Determine which of the following functions may represent the entropy of a system of positive temperature. In these expressions, E_0 and V_0 are constants representing an energy and a volume, respectively.
a) S (U, V,N) = NR \ln \biggl(1+\frac{U}{NE_0} \biggr)+\frac{RU}{E_0} \ln \biggl(1+\frac{NE_0}{U} \biggr).
b) S (U, V,N) = \frac{RU}{E_0} \exp \biggl(-\frac{UV}{NE_0}\biggr).
c) S (U, V,N) = \frac{NRU}{(V^3/V^3_0)E_0} .
d) S (U, V,N) = R \frac{U^{3/5}V^{2/5}}{E^{3/5}_0 V^{2/5}_0} .
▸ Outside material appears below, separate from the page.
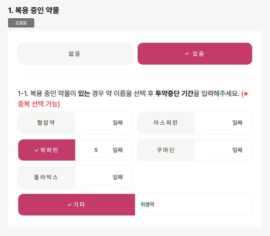Click the checkmark icon on 있음
The width and height of the screenshot is (270, 236).
(187, 54)
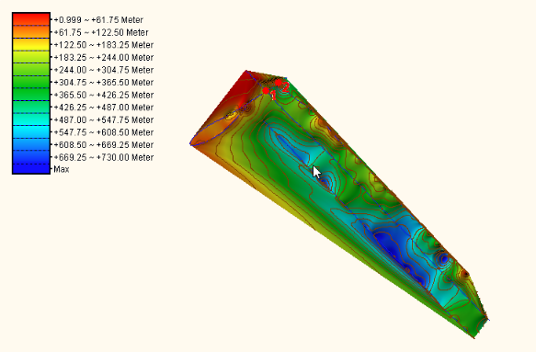Click the '+669.25 ~ +730.00 Meter' legend text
Since the entropy S (U, V,N) is an extensive state function and the state variables U, V and N are also extensive, they have to satisfy the identity S (λ U, λ V, λ N) = λ S (U, V,N) where λ is a positive integer. Expressions b) and c) do not satisfy this identity. Moreover, since the partial derivative of the entropy with respect to the internal energy in expression b) is negative, this expression also needs to be rejected because it has a negative temperature. Thus, only expressions a) and d) may represent the entropy of a system of positive temperature.